Note: Google Kubernetes Engine (GKE) Users - GKE has strict role permissions that will prevent the kube-state-metrics roles and role bindings from being created. To work around this, you can give your GCP identity the cluster-admin role by running the following one-liner:

kubectl create clusterrolebinding cluster-admin-binding --clusterrole=cluster-admin --user=$(gcloud info --format='value(config.account)')

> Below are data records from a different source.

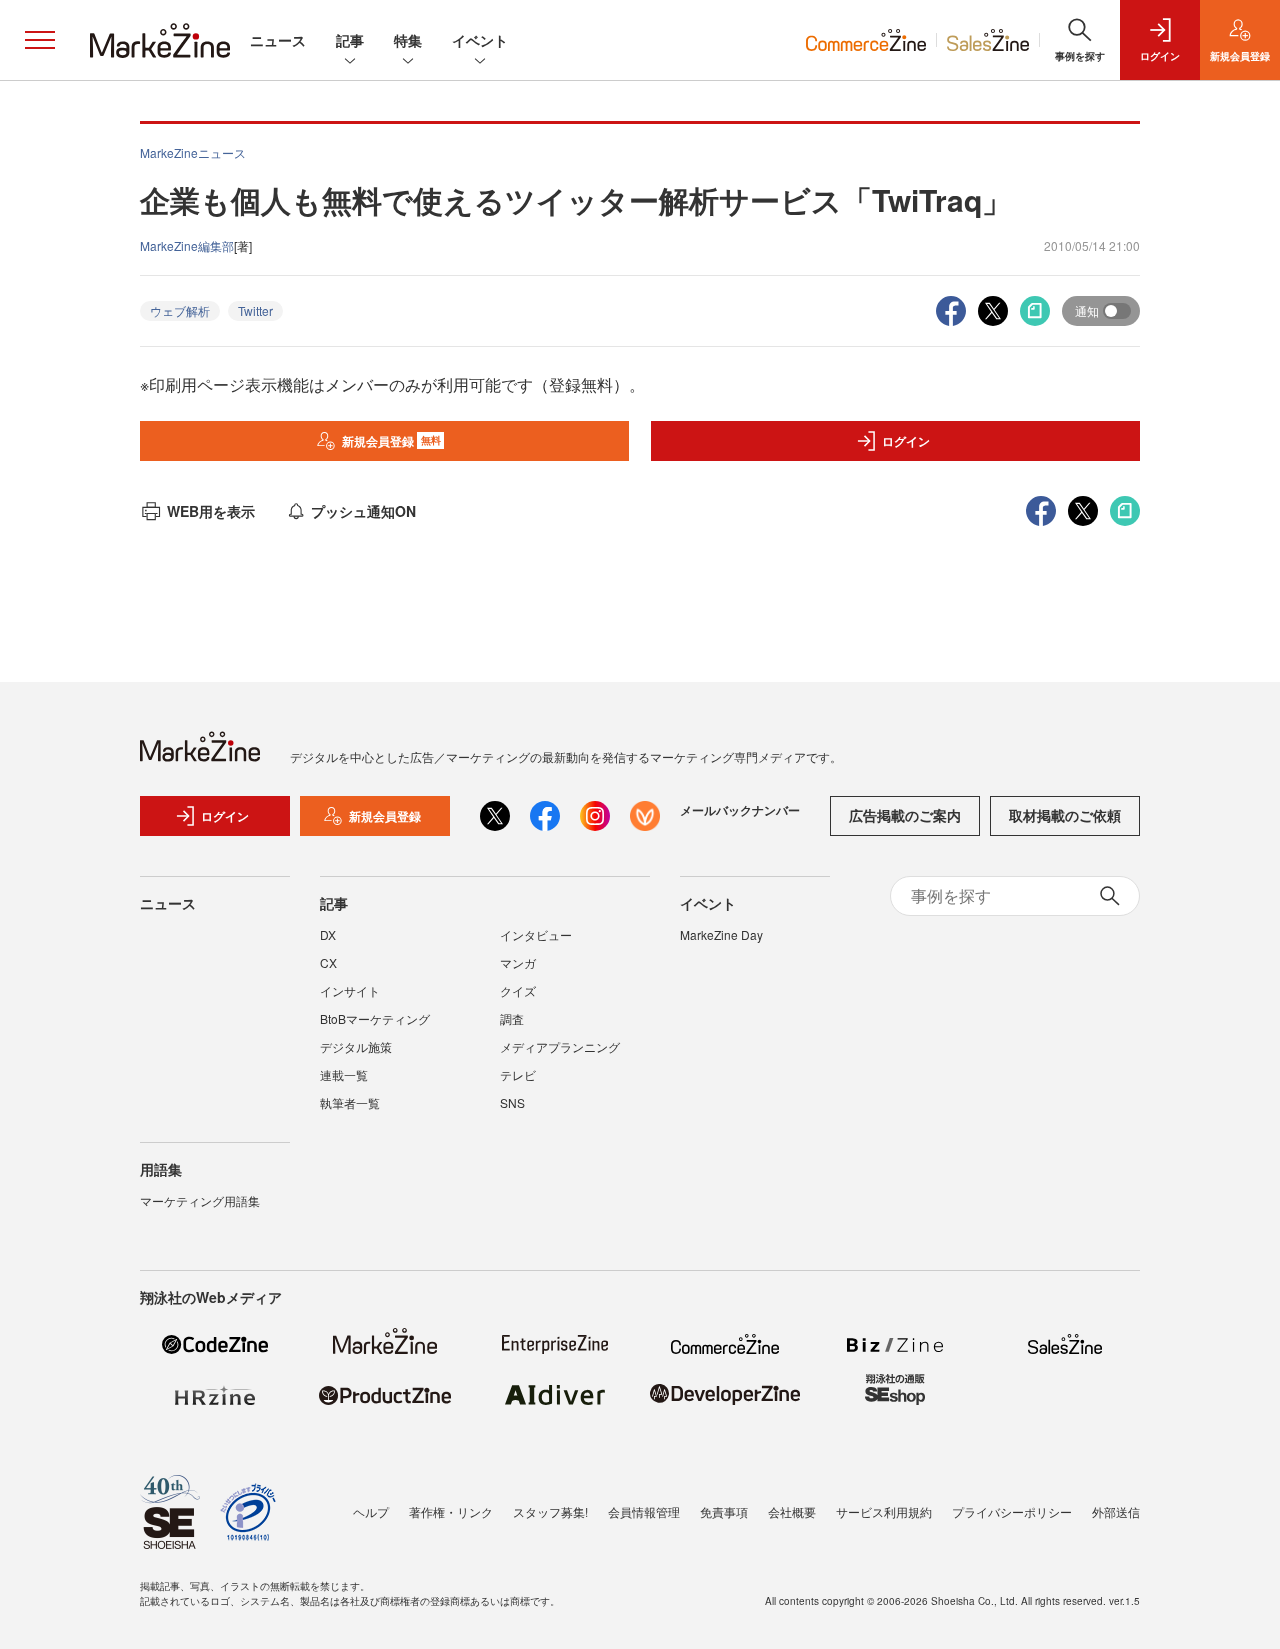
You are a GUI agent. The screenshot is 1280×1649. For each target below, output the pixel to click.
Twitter (255, 310)
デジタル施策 (356, 1046)
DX (328, 934)
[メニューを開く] (40, 40)
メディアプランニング (560, 1046)
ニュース (278, 40)
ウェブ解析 (180, 310)
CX (328, 962)
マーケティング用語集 (200, 1200)
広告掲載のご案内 (905, 815)
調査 (512, 1018)
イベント (480, 40)
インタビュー (536, 934)
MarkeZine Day (721, 934)
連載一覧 (344, 1074)
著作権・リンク (451, 1511)
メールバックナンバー (740, 810)
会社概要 (792, 1511)
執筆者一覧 (350, 1102)
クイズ (518, 990)
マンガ (518, 962)
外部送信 (1116, 1511)
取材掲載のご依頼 (1065, 815)
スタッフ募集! (550, 1511)
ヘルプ (371, 1511)
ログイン (906, 441)
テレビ (518, 1074)
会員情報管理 (644, 1511)
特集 (408, 40)
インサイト (350, 990)
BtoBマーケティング (375, 1018)
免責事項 (724, 1511)
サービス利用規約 (884, 1511)
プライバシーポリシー (1012, 1511)
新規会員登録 (391, 441)
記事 (350, 40)
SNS (512, 1102)
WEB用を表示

Helm Deployment (recommended)

helm repo add ilert https://ilert.github.io/charts/
helm repo update

helm upgrade --install --namespace kube-systems \
    ilert-kube-agent ilert/ilert-kube-agent \
    --set config.settings.apiKey="<YOUR KEY HERE>"

Terraform Deployment (recommended)

  • Define module:
module "ilert-kube-agent" {
  source  = "iLert/ilert-kube-agent/kubernetes"
  replicas = 2
  api_key = "<YOUR KEY HERE>"
}
  • Apply changes
terraform init
terraform apply

Lambda Deployment

Follow this guide please.

Raw YAML Deployment

To deploy this project, you can simply run kubectl apply -f deployment/standard and a Kubernetes service and deployment will be created.

Getting help

We are happy to respond to GitHub issues as well.


License

Licensed under Apache License, Version 2.0
Unless you explicitly state otherwise, any contribution intentionally submitted for inclusion in ilert-kube-agent by you, as defined in the Apache-2.0 license, shall be dual licensed as above, without any additional terms or conditions.